CVE-2024-44991

Tags

Description

In the Linux kernel, the following vulnerability has been resolved: tcp: prevent concurrent execution of tcp_sk_exit_batch Its possible that two threads call tcp_sk_exit_batch() concurrently, once from the cleanup_net workqueue, once from a task that failed to clone a new netns. In the latter case, error unwinding calls the exit handlers in reverse order for the 'failed' netns. tcp_sk_exit_batch() calls tcp_twsk_purge(). Problem is that since commit b099ce2602d8 ("net: Batch inet_twsk_purge"), this function picks up twsk in any dying netns, not just the one passed in via exit_batch list.

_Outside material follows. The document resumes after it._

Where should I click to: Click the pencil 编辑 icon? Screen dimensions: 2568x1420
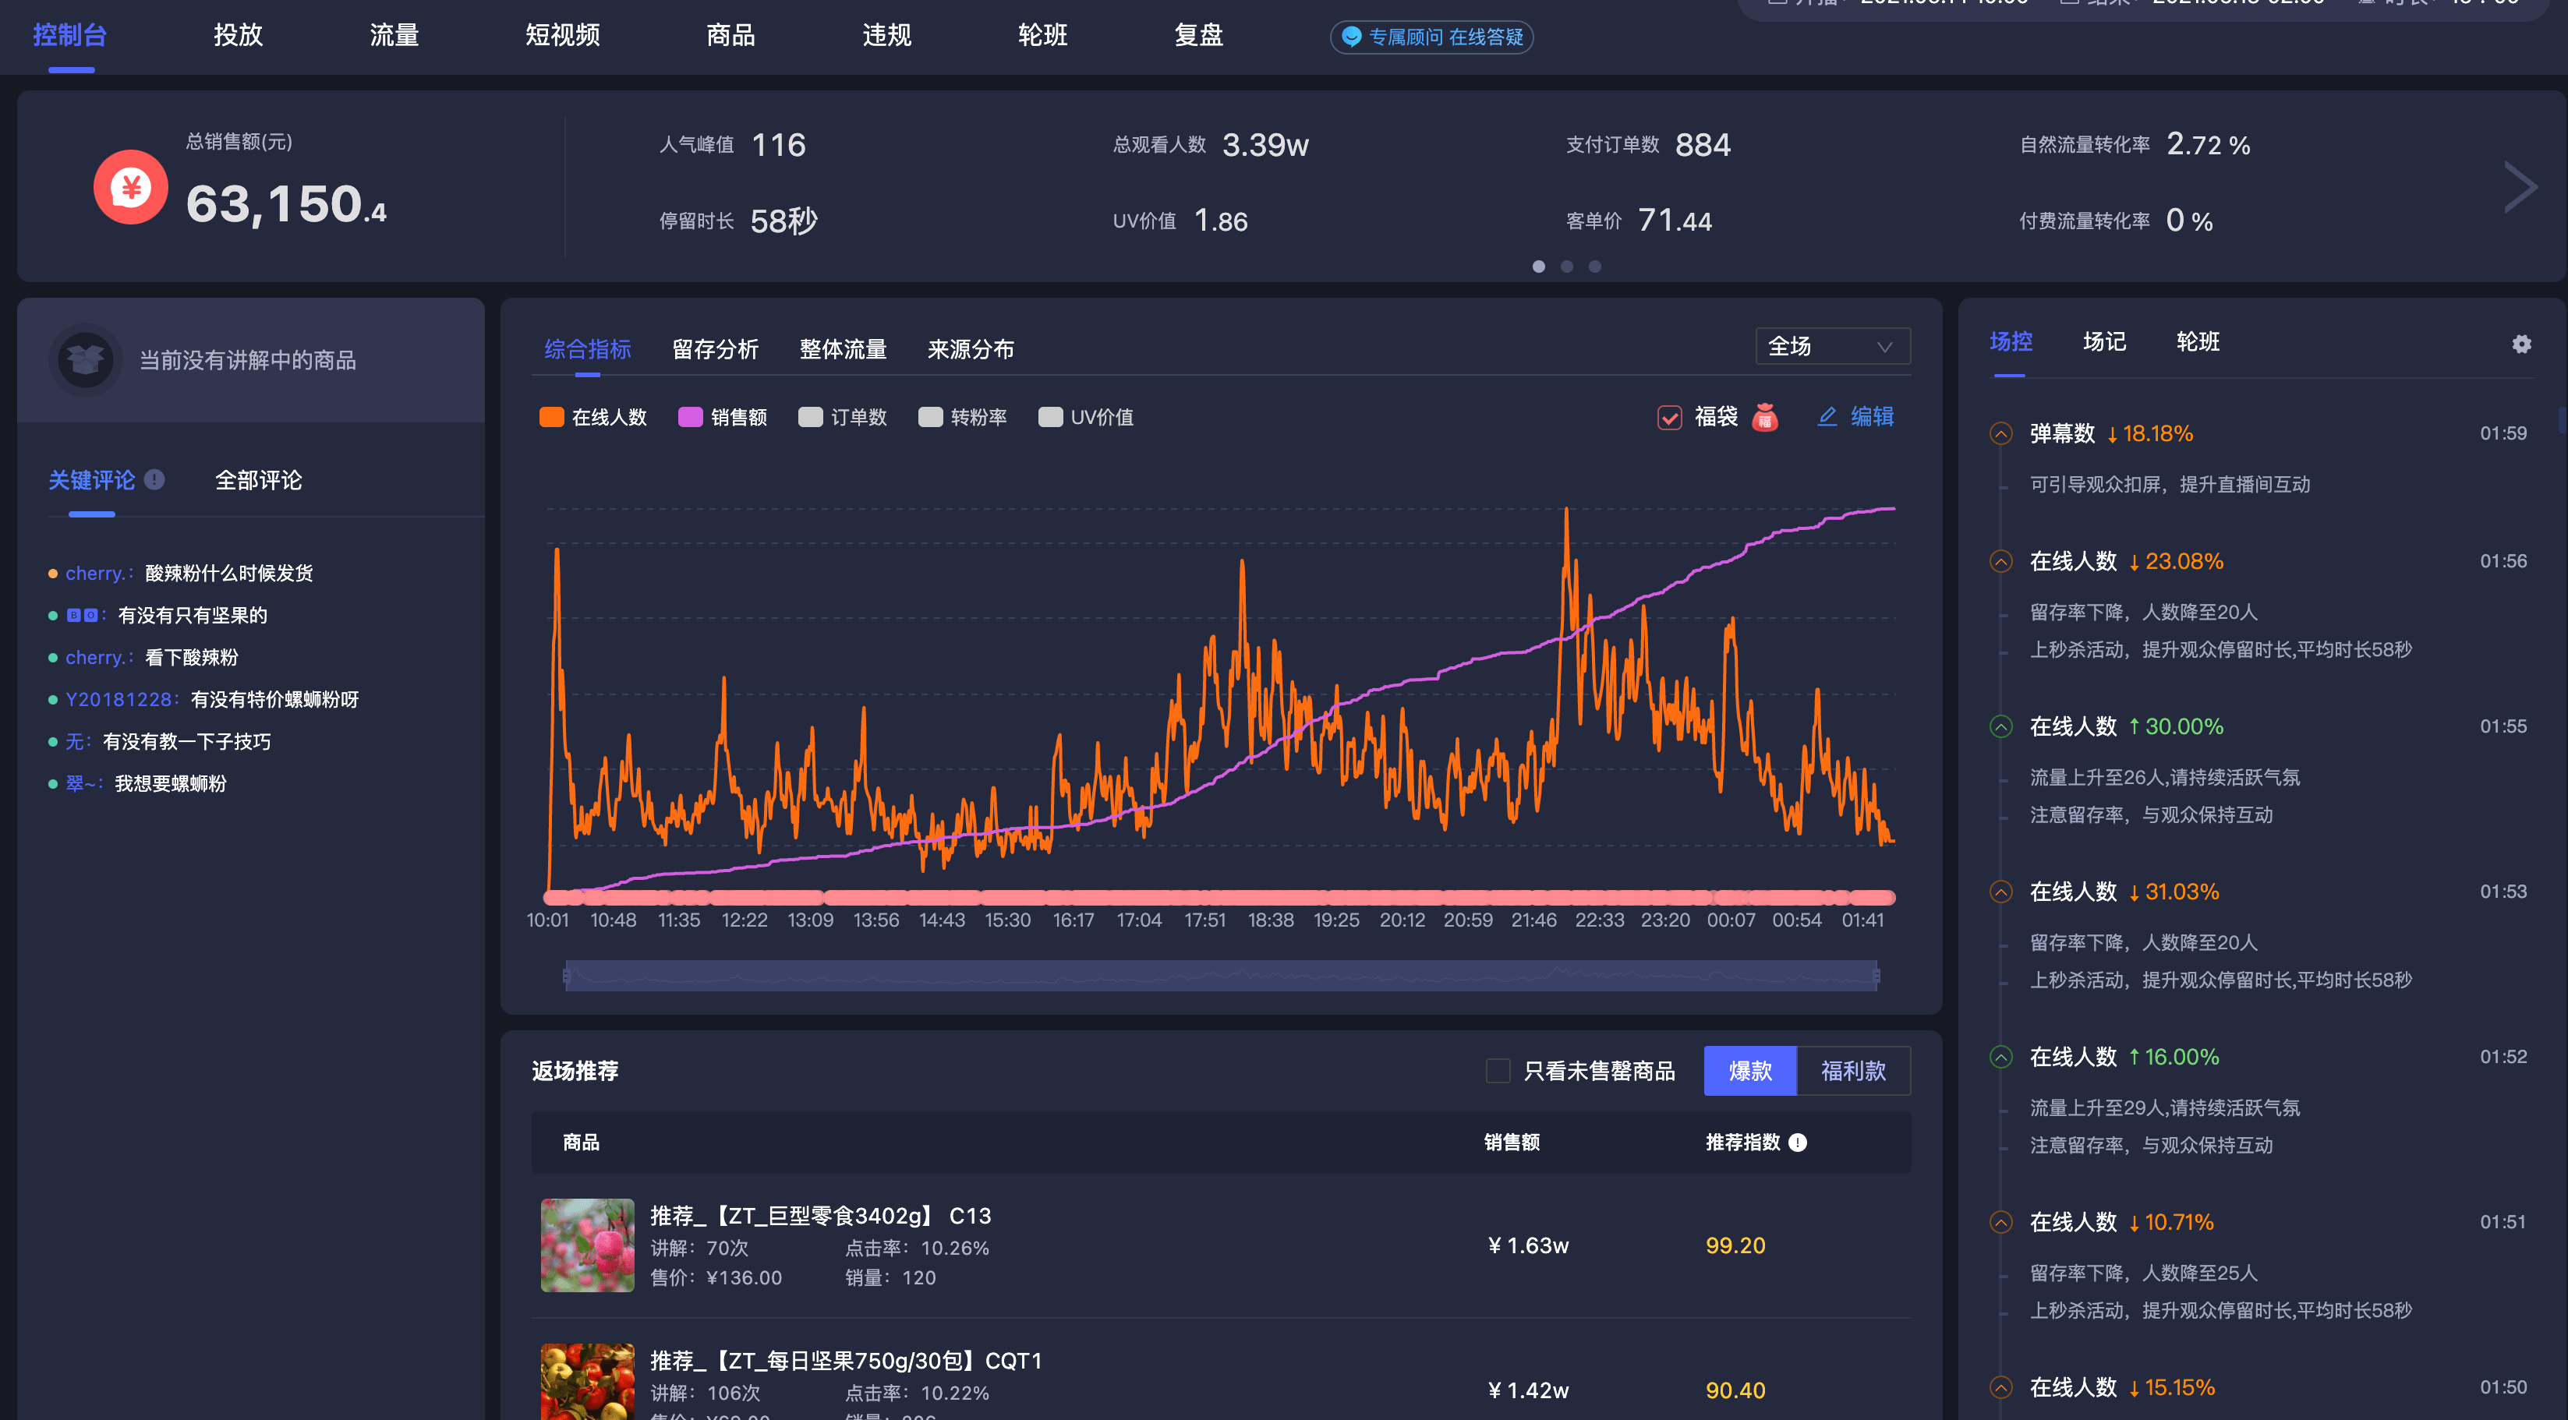[x=1826, y=417]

This means that the error unwind of setup_net() can "steal" and destroy timewait sockets belonging to the exiting netns. This allows the netns exit worker to proceed to call WARN_ON_ONCE(!refcount_dec_and_test(&net->ipv4.tcp_death_row.tw_refcount)); without the expected 1 -> 0 transition, which then splats. At same time, error unwind path that is also running inet_twsk_purge() will splat as well: WARNING: .. at lib/refcount.c:31 refcount_warn_saturate+0x1ed/0x210 ... refcount_dec include/linux/refcount.h:351 [inline] inet_twsk_kill+0x758/0x9c0 net/ipv4/inet_timewait_sock.c:70 inet_twsk_deschedule_put net/ipv4/inet_timewait_sock.c:221 inet_twsk_purge+0x725/0x890 net/ipv4/inet_timewait_sock.c:304 tcp_sk_exit_batch+0x1c/0x170 net/ipv4/tcp_ipv4.c:3522 ops_exit_list+0x128/0x180 net/core/net_namespace.c:178 setup_net+0x714/0xb40 net/core/net_namespace.c:375 copy_net_ns+0x2f0/0x670 net/core/net_namespace.c:508 create_new_namespaces+0x3ea/0xb10 kernel/nsproxy.c:110 ... because refcount_dec() of tw_refcount unexpectedly dropped to 0. This doesn't seem like an actual bug (no tw sockets got lost and I don't see a use-after-free) but as erroneous trigger of debug check. Add a mutex to force strict ordering: the task that calls tcp_twsk_purge() blocks other task from doing final _dec_and_test before mutex-owner has removed all tw sockets of dying netns.